Though we may feel as though our lives are ordinary — working hard, living modestly, same food, same chores, same routines — we’re actually living extraordinarily. We only need to open (or close!) our eyes, tune in, and be grateful for what we have rather than wish for more.
“I would maintain that thanks are the highest form of thought; and that gratitude is happiness doubled by wonder.” — G.K. Chesterton
Oh but it’s not all gratitude, rainbows and kittencorns, or new age’y manifesting magic. It’s neuroplasticity and quantum physics.
When we continuously seek the extraordinary, our brain creates new neural pathways. As we practice, those pathways deepen, the seeking becomes habitual, then natural. By changing the way we think and feel, the electromagnetic signature we broadcast changes — the electric thoughts we send out are extraordinary, the magnetic feelings we draw back are extraordinary — we’re interacting with the quantum field. And voila, we’re effortlessly not only finding the extraordinary, we’re living it and the ordinary is extraordinary.
“Can you accept the notion that once you change your internal state, you don’t need the external world to provide you with a reason to feel joy, gratitude, appreciation, or any other elevated emotion?” — Dr. Joe Dispenza
So, how do I practice living the extraordinary daily, with a toddler to care for, a household to maintain, a business to run, relationships to nurture, self-care, relaxation (hahahaha)?
Breathe. Simple. Easy. Just have to remember to use this time-freezing, nervous system calming, rejuvenating tool. Not only does this technique buy you time to alchemize some ordinary into the extra, but it blasts the brain with oxygen, and… You never know what you might smell!
Stop. That’s it. Just stand there and wait a while (loads of opportunity for this when you’re wee one regularly lays down on the ground).
Look. Not a fleeting, sweeping glance, a real look — get closer. Examine a leaf, a snail (a current fav in our toddler ruled world), a tree, the typography on a poster or the torn edges where the glue has come up. Notice motion, colors, minute details you’ve never before seen — maybe even touch them.

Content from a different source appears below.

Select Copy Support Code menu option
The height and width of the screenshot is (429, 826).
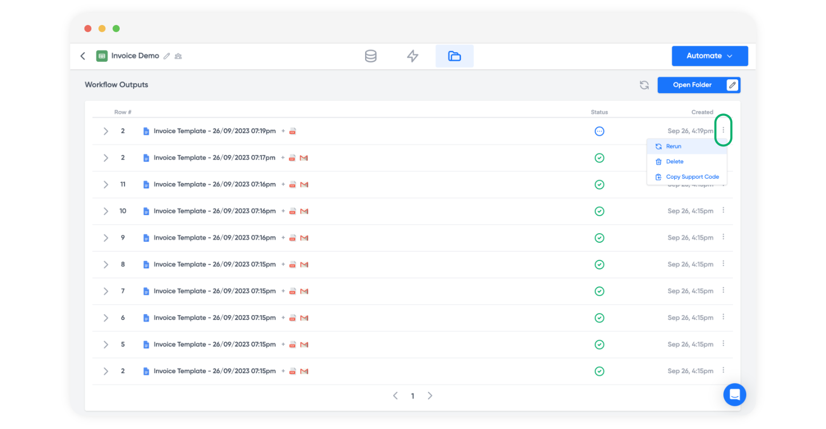point(692,177)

Listen. To nature — birds, the sea, whatever’s going on outside. Or purposefully, consciously tune into a song of your choice, as if it’s the most interesting set of sounds in the whole wide world. Feel it.
Special’ize. For a random lunch, fancify the table — or yourself. Maybe you turn it into a picnic, outside or in. Break out the special occasion lipstick or shoes. Light the save-for-a-rainy-day candles.
Dangerize. Juvenile perhaps, fun for sure. Envision a crocodile awaiting your step off the curb. Imagine what the mothership looks like, from the inside. Visualize yourself all James Bond’y parkour’ing across skyscrapers. Or maybe Temple of Doom is more your thing.
Perform. Prescribe traits to what you see — the taste of blue, the accent of the cat, the sex appeal of the city… Turn the experience into a sweet poem, heartfelt song (or rap), or acceptance speech — perform it for yourself (or your toddler).
Drop. Kneel down to toddler level and check out the view. Dogs are the size of ponies. Chins look so strange. There are treats and treasures all over the sidewalk.
Create. Did you once love to draw or write? Grab your choice medium and make something snazzy. Maybe you versatilize — paint a rock, write on a leaf, or chalk your signature doodle on a sidewalk. Or journal, as a one-off activity or a discipline.
Move. Dance, yoga, tai chi — or any combination or invention of your own — but be the god(dess) of what you do, graceful or dynamic or dramatic. And consider wearing a tiara or leather jacket (even if only in your mind) whilst doing it.
Gratitude. By being grateful for something we desire as if we already have it, truly conjuring the emotions, experiencing the way it feels to have — we’re not in lack. We’re in abundance.
Meditate. In the inner world, everything is extraordinary.
I’d love to hear how you encounter the extraordinary during ordinary times!